Spanning 1873 to the present, this exhibition presents paintings, drawings, prints, and photographs that examine the mine from a variety of perspectives, tracing its physical development as well as its effects on the local economy, culture, environment, and people. Featured artists include Jonas Lie, William Rittase, Andreas Feininger, Jean Arnold, Edward Burtynsky, Robert Smithson, and the Center for Land Use Interpretation, among others. The exhibition also includes photographs of the mine after the massive landslide of spring 2013, the effects of which continue to impact both the mine’s operations and the local economy.
In addition to featuring art inspired by the mine, the exhibition also includes a chance to interact: one room of the exhibition is filled with chances to read, to listen, to watch, and to do some creative work of your own!
The goal of the Bingham Canyon Mine interactive area is to give visitors to the museum an interactive experience when considering their own experience of the exhibition and the various viewpoints it presents. This can be done through several stations, including: History, Science and Art of the mine.
The science section explores the minerals in the canyon and how they are mined: learn about copper, silver, gold, molybdenum, and sulfuric acid. A discussion of products that come from the minerals appear in the labels including technology, art materials, and pollution. Alongside a piece of ore from the mine, art objects from the UMFA collection display some types of minerals mined: a bronze bust, a gold-leafed pot, and silver spurs.
A video produced by Rio Tinto for families about how copper is mined is shown on a flat screen TV in the gallery.
Here, visitors are able to test different colors of pencils that were created in the past from copper. The colored pencils of Paris Green, Han Purple, Egyptian Blue, Verdigris, Malachite, and Phthalo Blue are located at the table of the science section.
The art section explores how landscape artists have depicted the mine through plein air painting and drawing. A further discussion of art materials that are made from copper is demonstrated through art objects from the UMFA collection including a jar with copper glaze and an Egyptian copper pendant that has been oxidized to blue and green. In addition, art supplies made from copper are shown (including some toxic ones). A vitrine with plein air artist’s tools such as a portable watercolor set, a pencil roll, and a sketchbook is located in the gallery by the art section.
Here is a chance to try your hand at creating some art of your own! A visitor can perch on a sketching horse and draw the scene out of the window. There’s also a take-home art activity to save for later!

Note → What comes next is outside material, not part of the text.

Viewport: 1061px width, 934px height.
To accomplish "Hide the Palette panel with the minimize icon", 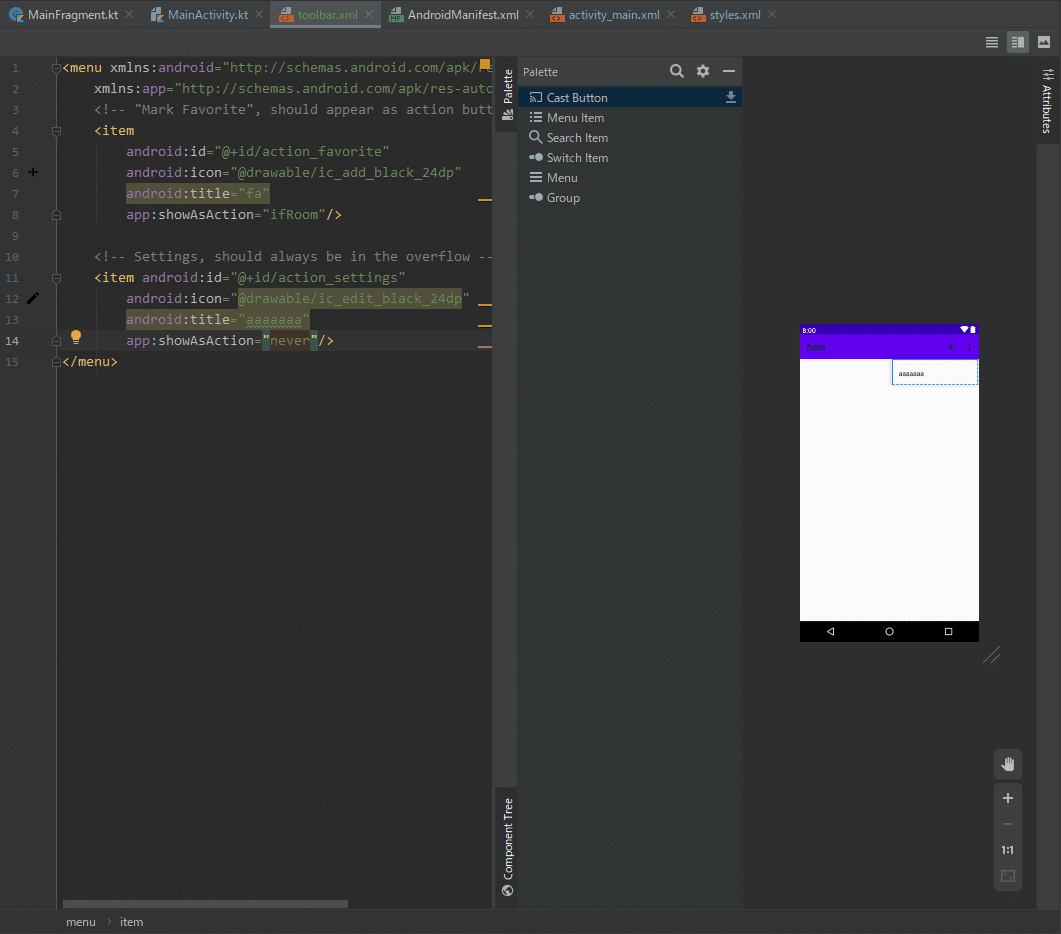I will tap(729, 71).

Explore the history of Bingham Canyon mine from it’s beginnings to current activities, including early gold panning, underground mining, into the current open pit mining activities. A photograph of the canyon before open pit mining as well as a similar current view helps visitors understand the impact the mine has had on the geography of Bingham Canyon
Artifacts displayed nearby of a mining lamp, a gold pan, an assay scale with weights, and a modern model of a mining truck show families the varied mining activities in the canyon.A picture of the slide that happened in 2013 is shown with a listening station of a recording of the slide along with the two earthquakes that happened after.
Here visitors can draw what it looks like today after viewing some contemporary artists renditions of it in the gallery. Colored pencils are located at the table of the history section.
There’s also a place to kick back and relax with some reading that, like the art in the galleries, explores the mine and related topics from several angles. There are books from the 1950s, 1970s, and 1980s about the Bingham mine to show how authors and scholars examined it over the decades. In addition, there are books about the environment, history, mining, plein air painting, landscapes, and copper and minerals; all of which are themes in the interactive area.
And don’t forget to tell us what you think! A discussion board is located in the interactive gallery encouraging visitors to write on post it notes and then post them on the walls. We encourage them to tell you to tell us your thoughts about the Bingham Canyon Mine!